C’est en étant ainsi nourri que l’on peut alors faire des choix. La Parole de Dieu comme nourriture permet de travailler l’attitude de l’abandon. Cette confiante relation avec Dieu, où la dépendance à son égard n’a rien de ce servile esclavage qui oppresse, mais est une relation d’amour qui fait grandir. Les choix sont toujours crucifiant, car à faire entre deux, voire plusieurs possibilités. Jésus en posant la question sur son identité : pour vous qui suis-je ?, oblige ses apôtres, et nous aujourd’hui, à nous positionner, à nous déclarer. Aujourd’hui cela nous parait peut-être un peu virtuel, mais un jour… !

choix à approfondir la foi. Dans les préparations au mariage, la nouvelle génération des fiancés étant très expressive et souvent cash, récemment, j’ai entendu certains dire ‘ma foi est tiède’. Et c’est déjà un bon début de pouvoir se situer de la sorte, en vérité. Mais ils savent qu’ils ne peuvent pas en rester là. Ils savent qu’ils ont des choix à faire. Ils sentent à quel point c’est crucifiant : rien que pour venir à la messe et prier avec les autres.

choix à partager, ou pas. En lisant le livre de Pascal Ide sur les personnalités narcissiques, j’ai découvert que l’auteur accorde beaucoup de place à la question de la bonne générosité. Dans la générosité, le cœur humain est sensible à la détresse. Un tel coeur est ouvert au partage du temps, de l’attention. Et quand c’est nécessaire, il est ouvert pour donner à manger et à vêtir, répondre aux besoins vitaux (cf. l’épître de st Jacques). C’est bien connu, la foi nous y pousse. C’est par une foi en actes que nous nous sentons grandir. Voire nous nous sentons transformés. Et cette transformation se voit dans le cas de la générosité. De toute humaine peu à peu, celle-ci sous l’effet de la parole de Dieu et la foi qui grandit, se transforme en bonté divine (et c’est bien différent ! cf. la conférence de Carême de 2018 par RK à HK)

choix multiples et choix exclusifs. Même si je peux faire deux ou trois métiers à la fois, même si je peux étudier dans des domaines bien différents, car plus tard cela pourrait me servir, même si je peux faire beaucoup de sport dans les domaines bien différents : chaque fois attention au surmenage. Je ne peux pourtant pas imaginer cela dans le domaine de la vie affective. En changeant de partenaire, comme on peut changer de métier, ou encore on devenant bigame, voire polygame. Or, cela peut arriver si l’on se laisse influencer dans les choix fondamentaux par d’autres sources que l’Evangile et la Parole de Dieu en général.

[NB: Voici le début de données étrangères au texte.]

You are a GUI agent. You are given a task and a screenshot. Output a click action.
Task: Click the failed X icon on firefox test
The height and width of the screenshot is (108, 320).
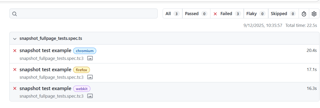15,70
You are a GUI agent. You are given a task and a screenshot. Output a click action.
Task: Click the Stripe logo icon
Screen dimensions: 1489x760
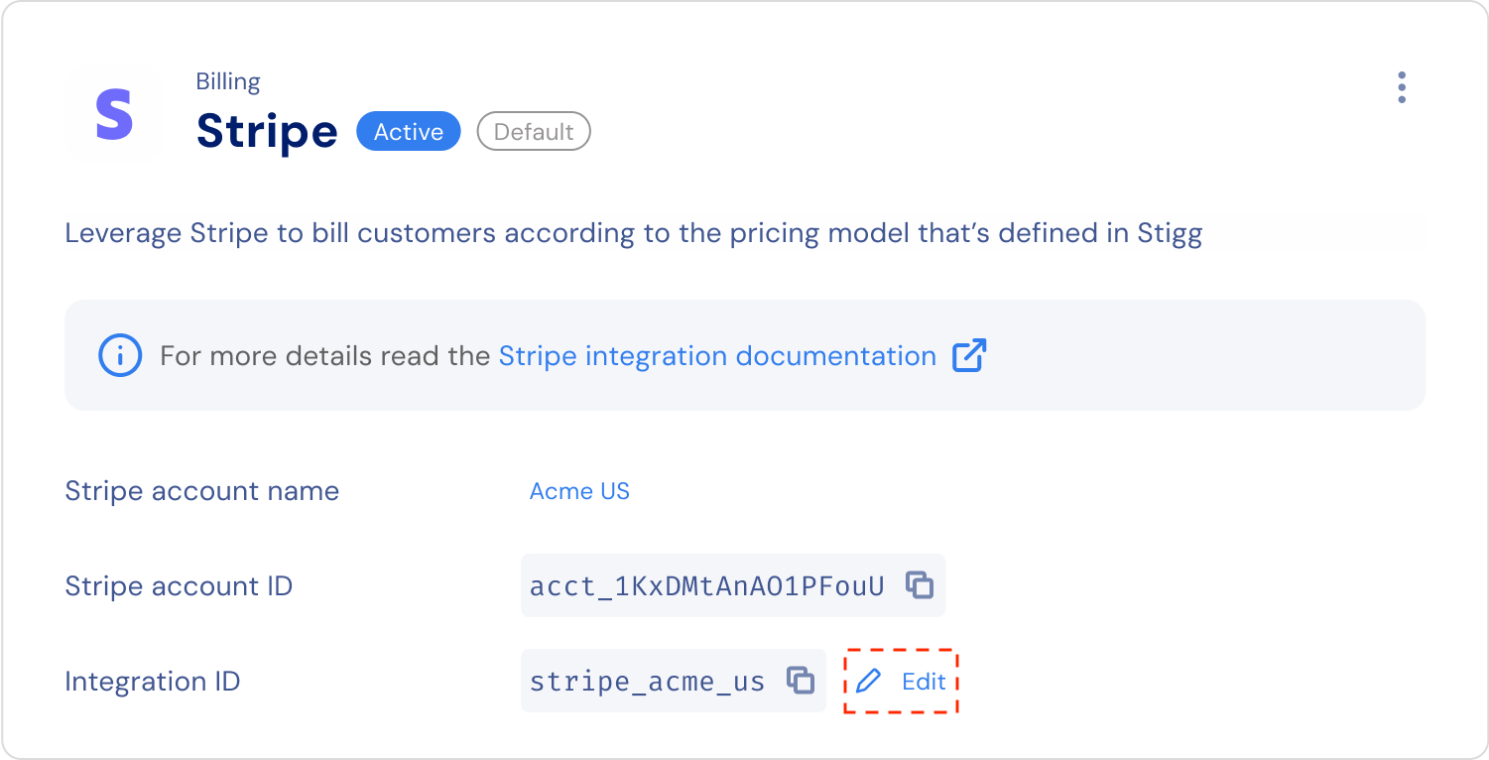click(x=114, y=114)
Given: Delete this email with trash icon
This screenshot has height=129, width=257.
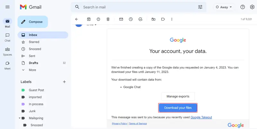Looking at the screenshot, I should 108,19.
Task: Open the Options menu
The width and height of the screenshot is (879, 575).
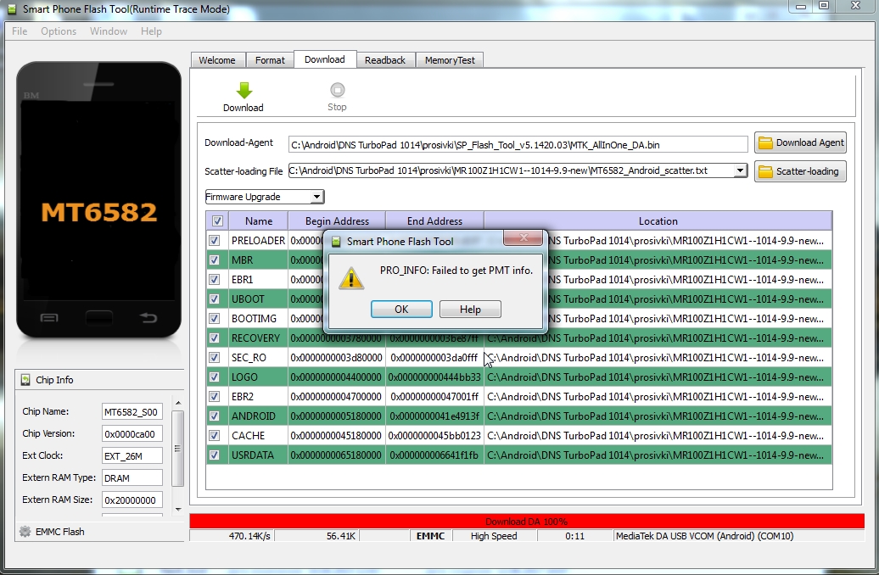Action: tap(59, 31)
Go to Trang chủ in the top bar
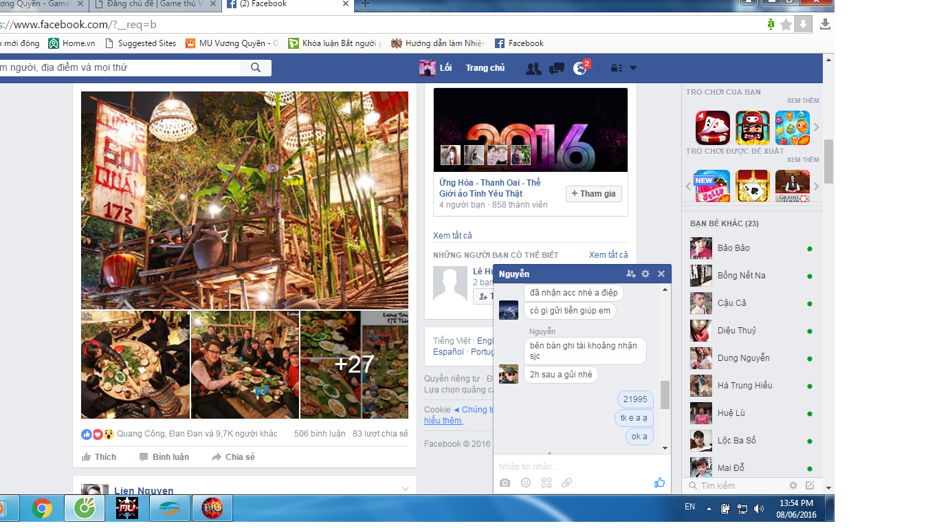The image size is (939, 528). point(485,68)
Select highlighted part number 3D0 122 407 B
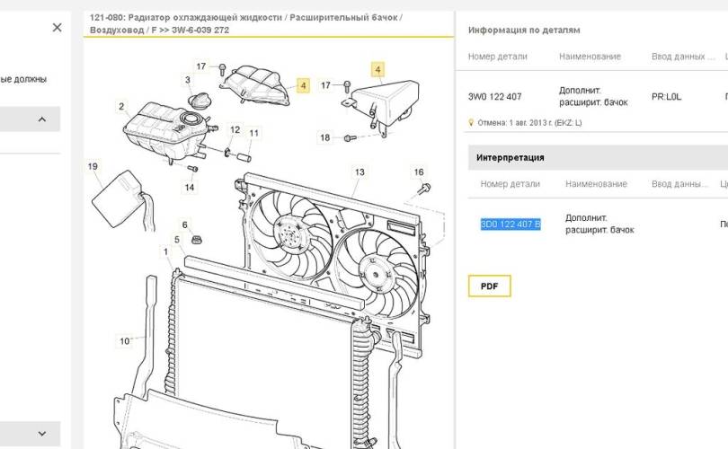Screen dimensions: 728x449 (x=510, y=224)
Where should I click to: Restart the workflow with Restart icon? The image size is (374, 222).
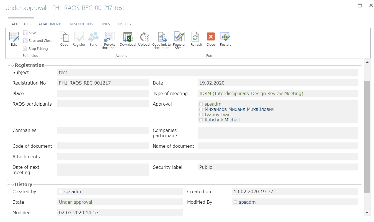point(225,37)
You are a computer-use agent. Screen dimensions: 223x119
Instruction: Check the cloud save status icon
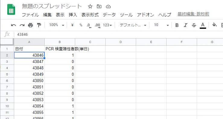pyautogui.click(x=108, y=6)
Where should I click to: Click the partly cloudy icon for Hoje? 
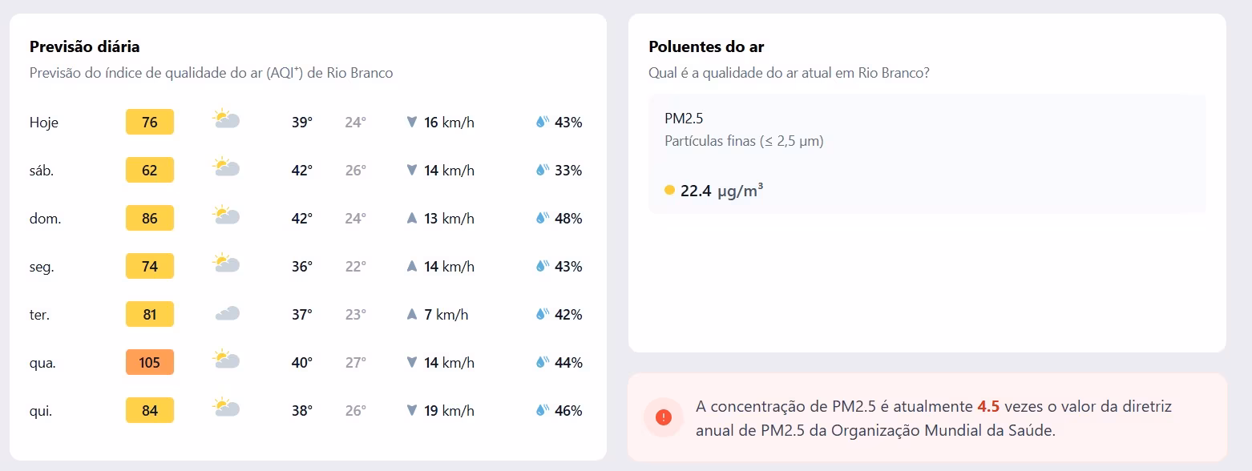pyautogui.click(x=227, y=121)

choix de carrière. Par exemple : je suis poussé par l’ambition et ou par la hiérarchie à prendre des nouvelles responsabilités au sein de l’entreprise. Mais je sais pertinemment que cela se ferait au détriment de ma vie familiale. Je sais que je serais amené à faire des choix non conformes à la morale chrétienne.

-choix de parole juste. Je pense à toutes ces blagues racistes et autres qui s’inscrivent dans l’esprit malin de la critique à l’emporte-pièce, et qui se propagent sur de réseaux sociaux ou dans les débats de salons et qui sont en contradiction évidente avec l’Evangile.

Deux conclusions pour résumer :

1° Quand on n’est pas nourri par la Parole de Dieu, on est nourrit par d’autres paroles.

2° Si je prends la foi chrétienne au sérieux, je suis amené à faire des choix crucifiant. Mais Dieu ne m’abandonnera jamais, il me guidera en faisant approfondir en moi la conscience chrétienne juste, droite.

Et moi, « je marcherai en présence du Seigneur sur la terre des vivants » (Ps 114). Amen.